Per PierPaolo Bombardieri, segretario generale della Uil, « il coinvolgimento delle parti sociali nella definizione delle regole e nell’utilizzo delle nuove tecnologie è essenziale, affinché non si registrino abusi nella gestione dei lavoratori, attraverso l’utilizzo indiscriminato di algoritmi e tecnologie che non tengano conto dei diritti».

A proposito di lavoro e nuove tecnologie, è intervenuta Ersilia Vaudo Scarpetta, chief diversity officier dell’Esa: «Negli ultimi anni abbiamo visto un’esplosione di interesse verso lo spazio sia dal punto di vista del pubblico che degli addetti ai lavori.
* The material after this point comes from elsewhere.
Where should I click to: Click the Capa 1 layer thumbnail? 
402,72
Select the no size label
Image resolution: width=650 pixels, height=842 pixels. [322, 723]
Lo spazio non ha più solo una valenza scientifica ed è diventato un’infrastruttura imprescindibile perché c’è consapevolezza dell’indotto economico che genera, parliamo della space economy. Nei primi mesi del 2021 c’è stato un picco di interesse con un team a grande presenza femminile e un’ottima presenza di candidati italiani».

Di spazio ha parlato anche il cosmonauta Walter Villadei: «Le cose nel mondo dello spazio parlando di ricerca e trasferimento tecnologico stanno correndo molto. Riuscire a creare una filiera tra centri di ricerca d’eccellenza per promuovere degli esperimenti a Terra prima di portarli nello Spazio per periodi più lunghi è una sfida che potrebbe vedere l’Italia protagonista nei prossimi anni a livello europeo».

«Quando noi facciamo i robot, non riusciamo a liberarci dal modello augustiniano: memoria e intelletto dell’uomo che vi è dietro, dunque dell’etica. Le tecnologie sono fondamentali per il benessere della nostra società ma non dobbiamo mai dimenticare di tenere al centro l’essere umano», ha concluso monsignor Carlo Maria Polvani.